About this neurotech and visual neuroscience research news
Author: Eline Feenstra
Source: KNAW
Contact: Eline Feenstra – KNAW
Image: The image is credited to Neuroscience News
Original Research: Open access.
“Towards biologically plausible phosphene simulation for the differentiable optimization of visual cortical prostheses” by Maureen van der Grinten et al. eLife
Abstract
Towards biologically plausible phosphene simulation for the differentiable optimization of visual cortical prostheses
Blindness affects millions of people around the world. A promising solution to restoring a form of vision for some individuals are cortical visual prostheses, which bypass part of the impaired visual pathway by converting camera input to electrical stimulation of the visual system.
The artificially induced visual percept (a pattern of localized light flashes, or ‘phosphenes’) has limited resolution, and a great portion of the field’s research is devoted to optimizing the efficacy, efficiency, and practical usefulness of the encoding of visual information.
A commonly exploited method is non-invasive functional evaluation in sighted subjects or with computational models by using simulated prosthetic vision (SPV) pipelines.
An important challenge in this approach is to balance enhanced perceptual realism, biologically plausibility, and real-time performance in the simulation of cortical prosthetic vision.

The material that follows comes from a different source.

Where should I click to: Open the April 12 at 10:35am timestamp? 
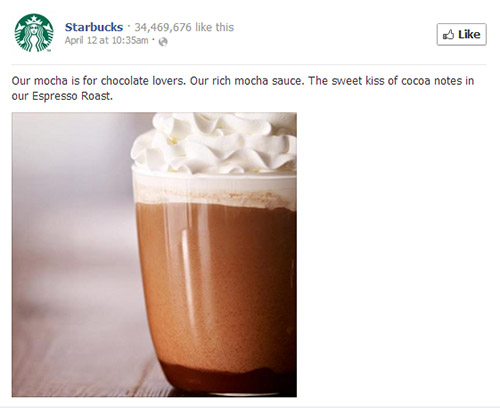coord(106,40)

We present a biologically plausible, PyTorch-based phosphene simulator that can run in real-time and uses differentiable operations to allow for gradient-based computational optimization of phosphene encoding models. The simulator integrates a wide range of clinical results with neurophysiological evidence in humans and non-human primates.
The pipeline includes a model of the retinotopic organization and cortical magnification of the visual cortex. Moreover, the quantitative effects of stimulation parameters and temporal dynamics on phosphene characteristics are incorporated.
Our results demonstrate the simulator’s suitability for both computational applications such as end-to-end deep learning-based prosthetic vision optimization as well as behavioral experiments.
The modular and open-source software provides a flexible simulation framework for computational, clinical, and behavioral neuroscientists working on visual neuroprosthetics.